The Hydra philosophy

This content has been superseded by the main Hydra website at projectHydra.org. Related information can be found in the Events, Presentations and Articles page of this wiki.


Underpinning Hydra are two fundamental assumptions:

  1. no single application can meet the full range of digital asset management needs, and
  2. no single institution or provider can resource the development or maintenance of a full set of solutions for the same needs.

As implied by its very name, Hydra takes a "one body, many heads" approach to both needs. From a functional perspective, one body, many heads means that Hydra is designed to support tailored applications and workflows for different content types, contexts and user interactions (e.g., an ETD application, digitization workflow application, etc.), by building them from

  • a common repository infrastructure,
  • flexible, atomic data models, and
  • modular services and configurable components

From a participants' perspective, many heads, one body also means...

  • an open architecture built on a common core, with many contributors,
  • collaborative ,working solutions that can be adapted and modified to suit local needs,
  • a community of developers and adopters through which additional solutions and components will be shared, and the
  • ability to integrate with institution-specific infrastructure and systems.

Altogether, this leads to rich applications, customized workflows, made up of modular components, and producing reusable objects.

As a case study in this philosophy, consider content models.
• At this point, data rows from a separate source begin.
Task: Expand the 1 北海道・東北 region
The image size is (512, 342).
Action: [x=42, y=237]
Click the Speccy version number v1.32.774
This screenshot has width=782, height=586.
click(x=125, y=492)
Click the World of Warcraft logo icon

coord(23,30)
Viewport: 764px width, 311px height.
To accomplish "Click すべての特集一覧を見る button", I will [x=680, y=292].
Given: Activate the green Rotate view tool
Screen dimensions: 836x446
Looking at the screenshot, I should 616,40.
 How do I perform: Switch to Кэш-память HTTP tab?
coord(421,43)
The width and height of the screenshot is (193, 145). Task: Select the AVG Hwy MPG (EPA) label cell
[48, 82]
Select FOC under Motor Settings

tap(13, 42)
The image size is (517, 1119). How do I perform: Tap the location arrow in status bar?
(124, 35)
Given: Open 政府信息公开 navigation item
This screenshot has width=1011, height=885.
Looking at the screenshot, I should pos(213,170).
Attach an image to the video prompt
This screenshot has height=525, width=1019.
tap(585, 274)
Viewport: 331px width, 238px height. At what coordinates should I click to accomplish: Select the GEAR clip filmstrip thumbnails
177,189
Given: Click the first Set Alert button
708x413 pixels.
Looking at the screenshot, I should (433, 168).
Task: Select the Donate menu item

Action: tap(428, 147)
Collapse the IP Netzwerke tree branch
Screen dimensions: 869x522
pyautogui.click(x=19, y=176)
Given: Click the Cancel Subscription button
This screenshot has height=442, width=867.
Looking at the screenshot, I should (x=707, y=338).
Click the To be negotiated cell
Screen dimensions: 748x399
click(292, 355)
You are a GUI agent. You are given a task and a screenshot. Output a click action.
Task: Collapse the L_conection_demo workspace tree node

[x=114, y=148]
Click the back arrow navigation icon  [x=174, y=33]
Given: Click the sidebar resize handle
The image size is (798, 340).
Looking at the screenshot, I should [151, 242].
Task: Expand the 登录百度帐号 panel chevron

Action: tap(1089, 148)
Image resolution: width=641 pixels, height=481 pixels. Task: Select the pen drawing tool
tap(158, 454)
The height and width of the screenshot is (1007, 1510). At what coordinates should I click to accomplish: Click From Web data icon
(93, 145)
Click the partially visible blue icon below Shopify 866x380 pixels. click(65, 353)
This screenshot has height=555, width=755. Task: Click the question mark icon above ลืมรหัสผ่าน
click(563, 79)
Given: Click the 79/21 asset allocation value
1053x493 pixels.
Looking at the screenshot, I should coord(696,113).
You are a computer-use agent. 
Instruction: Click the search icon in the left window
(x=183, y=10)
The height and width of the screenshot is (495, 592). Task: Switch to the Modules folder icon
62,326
The Hydra team has spent considerable effort designing a common approach to leverage Fedora content models. After a number of false starts that attempted to define a uniform, standard data model, Hydra has settled on an approach which fits the 'high reuse' philosophy. The project does not offer a single comprehensive content model for each category of object that a repository might store; rather it offers a content model for core metadata which can (and arguably should) form part of almost any object's structure and then supplements this with one or more further content models which provide for the object's particular content and/or local institutional variations in structure. Thus the overall content model is actually an aggregation of reusable components.

A number of institutions worldwide have already seen that there would be positive benefits in adopting this approach of reusable components and contributing to some of the Hydra developments taking place; in particular:

  • shared content models,
  • shared datastream structures, and
  • shared code.

In fact, much of the approach and some of the components that Hydra is developing are relevant and useful in non-Hydra environments.